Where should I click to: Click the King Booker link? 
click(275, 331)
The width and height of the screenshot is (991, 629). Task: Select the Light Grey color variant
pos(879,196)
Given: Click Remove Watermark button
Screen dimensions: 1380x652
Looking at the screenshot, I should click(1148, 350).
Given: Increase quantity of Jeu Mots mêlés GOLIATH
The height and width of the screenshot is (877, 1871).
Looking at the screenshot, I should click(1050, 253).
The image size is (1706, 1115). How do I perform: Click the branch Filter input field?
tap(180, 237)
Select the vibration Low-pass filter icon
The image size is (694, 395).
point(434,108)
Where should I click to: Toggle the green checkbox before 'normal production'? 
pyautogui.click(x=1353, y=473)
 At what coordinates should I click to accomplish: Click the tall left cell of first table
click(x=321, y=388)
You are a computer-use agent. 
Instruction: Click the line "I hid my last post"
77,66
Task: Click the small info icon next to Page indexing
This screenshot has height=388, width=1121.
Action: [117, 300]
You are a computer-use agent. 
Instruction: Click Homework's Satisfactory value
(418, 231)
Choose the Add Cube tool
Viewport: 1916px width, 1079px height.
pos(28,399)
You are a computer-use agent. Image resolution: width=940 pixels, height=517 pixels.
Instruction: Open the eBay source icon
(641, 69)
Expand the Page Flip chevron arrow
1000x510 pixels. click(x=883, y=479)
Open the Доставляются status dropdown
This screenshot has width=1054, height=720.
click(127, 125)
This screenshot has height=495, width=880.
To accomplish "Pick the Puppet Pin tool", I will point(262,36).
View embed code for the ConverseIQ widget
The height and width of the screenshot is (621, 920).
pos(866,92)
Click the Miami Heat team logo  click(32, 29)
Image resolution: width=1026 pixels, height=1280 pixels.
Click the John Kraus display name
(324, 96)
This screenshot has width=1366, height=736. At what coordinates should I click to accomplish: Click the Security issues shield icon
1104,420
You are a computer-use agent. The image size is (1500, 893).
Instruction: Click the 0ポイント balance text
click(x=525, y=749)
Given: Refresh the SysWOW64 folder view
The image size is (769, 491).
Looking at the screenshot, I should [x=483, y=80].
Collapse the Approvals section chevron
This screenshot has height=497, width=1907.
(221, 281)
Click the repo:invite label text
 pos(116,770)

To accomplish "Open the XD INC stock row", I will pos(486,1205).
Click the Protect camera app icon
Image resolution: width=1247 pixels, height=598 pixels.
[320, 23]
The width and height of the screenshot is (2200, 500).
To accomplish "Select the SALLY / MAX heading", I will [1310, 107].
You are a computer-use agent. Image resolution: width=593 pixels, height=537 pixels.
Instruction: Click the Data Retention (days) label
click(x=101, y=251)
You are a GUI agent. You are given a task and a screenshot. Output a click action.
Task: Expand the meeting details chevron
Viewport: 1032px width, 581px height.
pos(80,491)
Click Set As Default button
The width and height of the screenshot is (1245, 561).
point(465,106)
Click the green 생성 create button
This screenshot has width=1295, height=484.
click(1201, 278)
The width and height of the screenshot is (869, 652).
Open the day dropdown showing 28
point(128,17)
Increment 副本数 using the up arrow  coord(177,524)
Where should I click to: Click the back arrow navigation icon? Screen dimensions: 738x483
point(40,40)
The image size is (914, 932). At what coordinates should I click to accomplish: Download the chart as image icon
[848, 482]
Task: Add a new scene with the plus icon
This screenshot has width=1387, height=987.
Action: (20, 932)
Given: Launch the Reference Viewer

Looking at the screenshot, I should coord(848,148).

* EXERCISE GOAL
Copy out all the records exactly.

* SOLUTION
Where should I click to: Click the King Booker link? 
click(275, 331)
The width and height of the screenshot is (991, 629). Task: Select the Light Grey color variant
pos(879,196)
Given: Click Remove Watermark button
Screen dimensions: 1380x652
Looking at the screenshot, I should click(1148, 350).
Given: Increase quantity of Jeu Mots mêlés GOLIATH
The height and width of the screenshot is (877, 1871).
Looking at the screenshot, I should click(1050, 253).
The image size is (1706, 1115). How do I perform: Click the branch Filter input field?
tap(180, 237)
Select the vibration Low-pass filter icon
The image size is (694, 395).
point(434,108)
Where should I click to: Toggle the green checkbox before 'normal production'? 
pyautogui.click(x=1353, y=473)
 At what coordinates should I click to accomplish: Click the tall left cell of first table
click(x=321, y=388)
You are a computer-use agent. 
Instruction: Click the line "I hid my last post"
77,66
Task: Click the small info icon next to Page indexing
This screenshot has height=388, width=1121.
Action: [117, 300]
You are a computer-use agent. 
Instruction: Click Homework's Satisfactory value
(418, 231)
Choose the Add Cube tool
Viewport: 1916px width, 1079px height.
pos(28,399)
You are a computer-use agent. Image resolution: width=940 pixels, height=517 pixels.
Instruction: Open the eBay source icon
(641, 69)
Expand the Page Flip chevron arrow
1000x510 pixels. click(x=883, y=479)
Open the Доставляются status dropdown
This screenshot has width=1054, height=720.
click(127, 125)
This screenshot has height=495, width=880.
To accomplish "Pick the Puppet Pin tool", I will point(262,36).
View embed code for the ConverseIQ widget
The height and width of the screenshot is (621, 920).
pos(866,92)
Click the Miami Heat team logo  click(32, 29)
Image resolution: width=1026 pixels, height=1280 pixels.
Click the John Kraus display name
(324, 96)
This screenshot has width=1366, height=736. At what coordinates should I click to accomplish: Click the Security issues shield icon
1104,420
You are a computer-use agent. The image size is (1500, 893).
Instruction: Click the 0ポイント balance text
click(x=525, y=749)
Given: Refresh the SysWOW64 folder view
The image size is (769, 491).
Looking at the screenshot, I should [x=483, y=80].
Collapse the Approvals section chevron
This screenshot has height=497, width=1907.
(221, 281)
Click the repo:invite label text
 pos(116,770)

To accomplish "Open the XD INC stock row", I will pos(486,1205).
Click the Protect camera app icon
Image resolution: width=1247 pixels, height=598 pixels.
[320, 23]
The width and height of the screenshot is (2200, 500).
To accomplish "Select the SALLY / MAX heading", I will [1310, 107].
You are a computer-use agent. Image resolution: width=593 pixels, height=537 pixels.
Instruction: Click the Data Retention (days) label
click(x=101, y=251)
You are a GUI agent. You are given a task and a screenshot. Output a click action.
Task: Expand the meeting details chevron
Viewport: 1032px width, 581px height.
pos(80,491)
Click Set As Default button
The width and height of the screenshot is (1245, 561).
point(465,106)
Click the green 생성 create button
This screenshot has width=1295, height=484.
click(1201, 278)
The width and height of the screenshot is (869, 652).
Open the day dropdown showing 28
point(128,17)
Increment 副本数 using the up arrow  coord(177,524)
Where should I click to: Click the back arrow navigation icon? Screen dimensions: 738x483
point(40,40)
The image size is (914, 932). At what coordinates should I click to accomplish: Download the chart as image icon
[848, 482]
Task: Add a new scene with the plus icon
This screenshot has width=1387, height=987.
Action: (20, 932)
Given: Launch the Reference Viewer

Looking at the screenshot, I should coord(848,148).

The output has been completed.